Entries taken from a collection
# # # #

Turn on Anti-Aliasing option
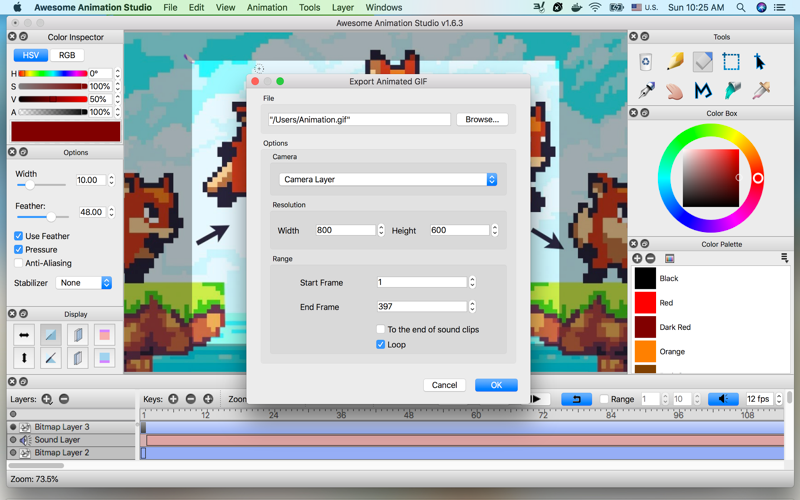click(18, 263)
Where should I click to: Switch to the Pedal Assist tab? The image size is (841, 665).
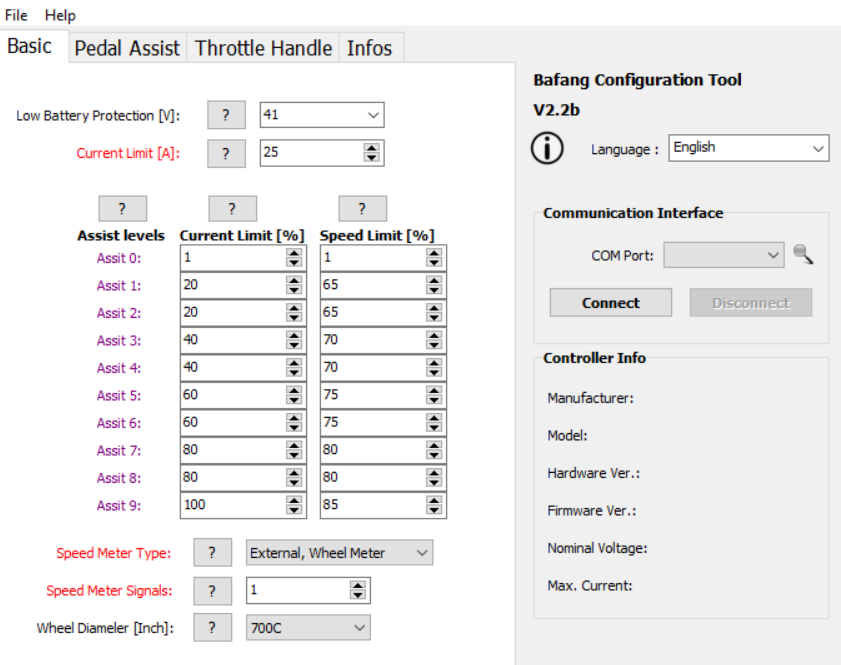127,48
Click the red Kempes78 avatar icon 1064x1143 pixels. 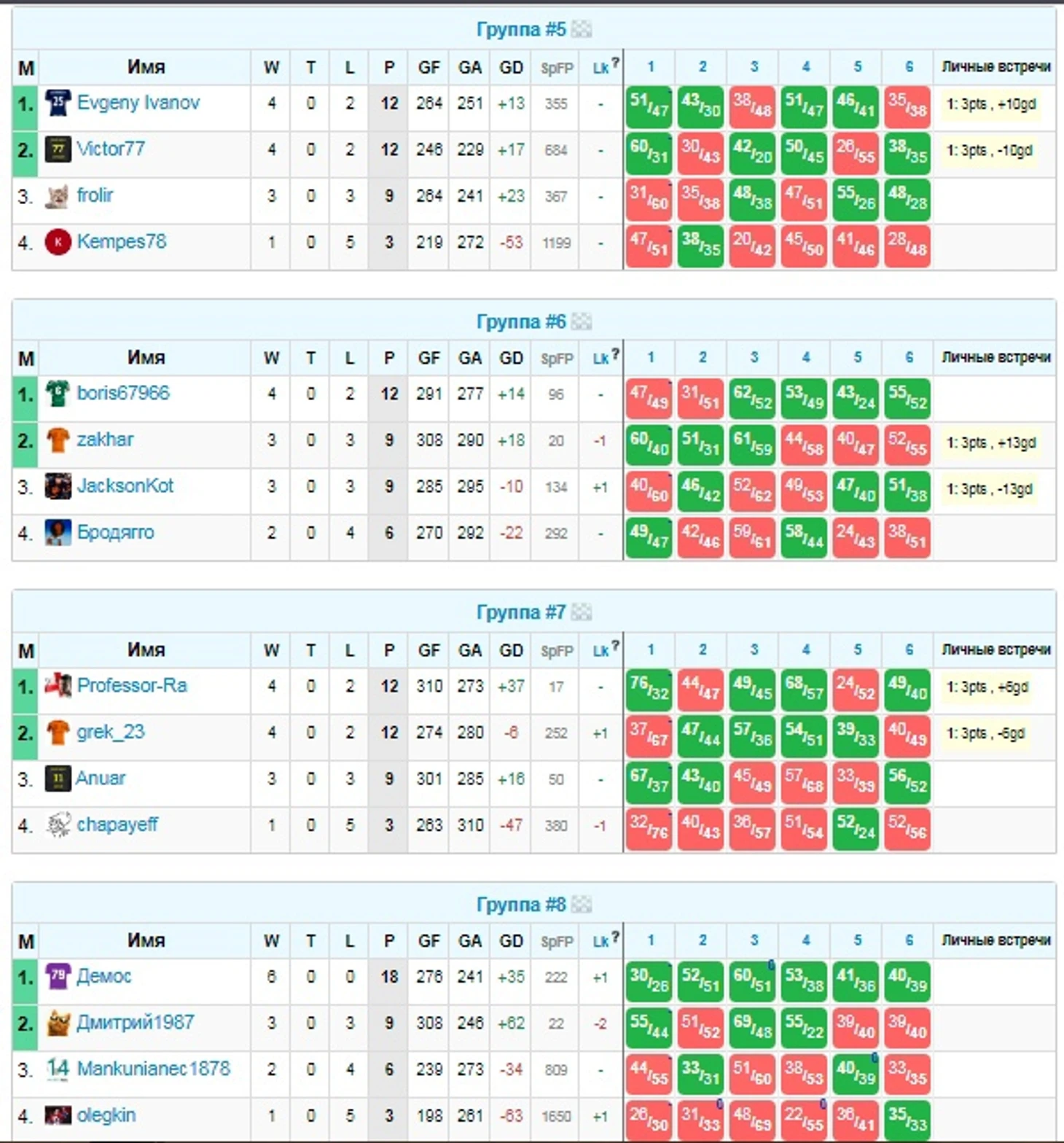coord(58,242)
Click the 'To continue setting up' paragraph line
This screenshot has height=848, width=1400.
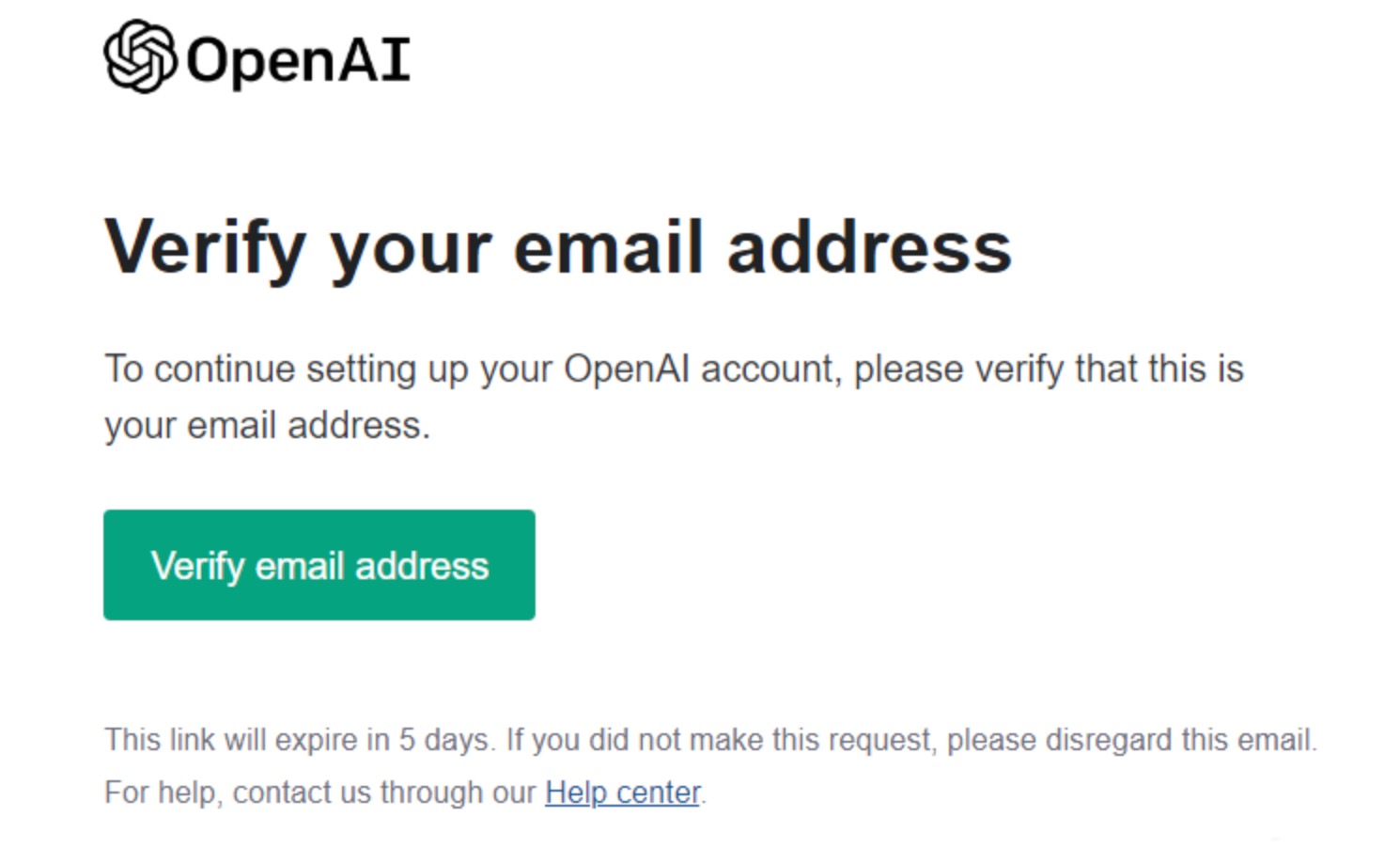(x=674, y=369)
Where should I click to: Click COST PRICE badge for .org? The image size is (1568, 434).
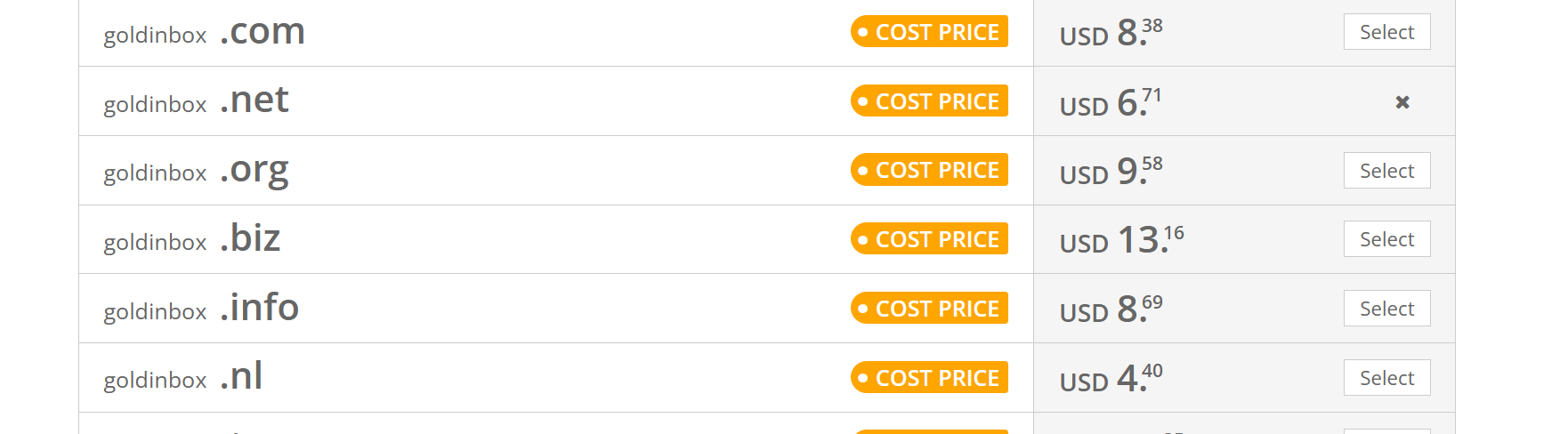coord(929,170)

# # # #

EXERCISE INSTRUCTIONS: Please convert the entries from the line containing "Where should I click to: Click" through the last entry, both included, into a two-column CSV with the columns text and answer. Give one row for each entry and put each value in one quoted field with line breaks turned into spaces, leaving out the pictures.

TASK OUTPUT:
text,answer
"Where should I click to: Click COST PRICE badge for .org? The image size is (1568, 434).","coord(929,170)"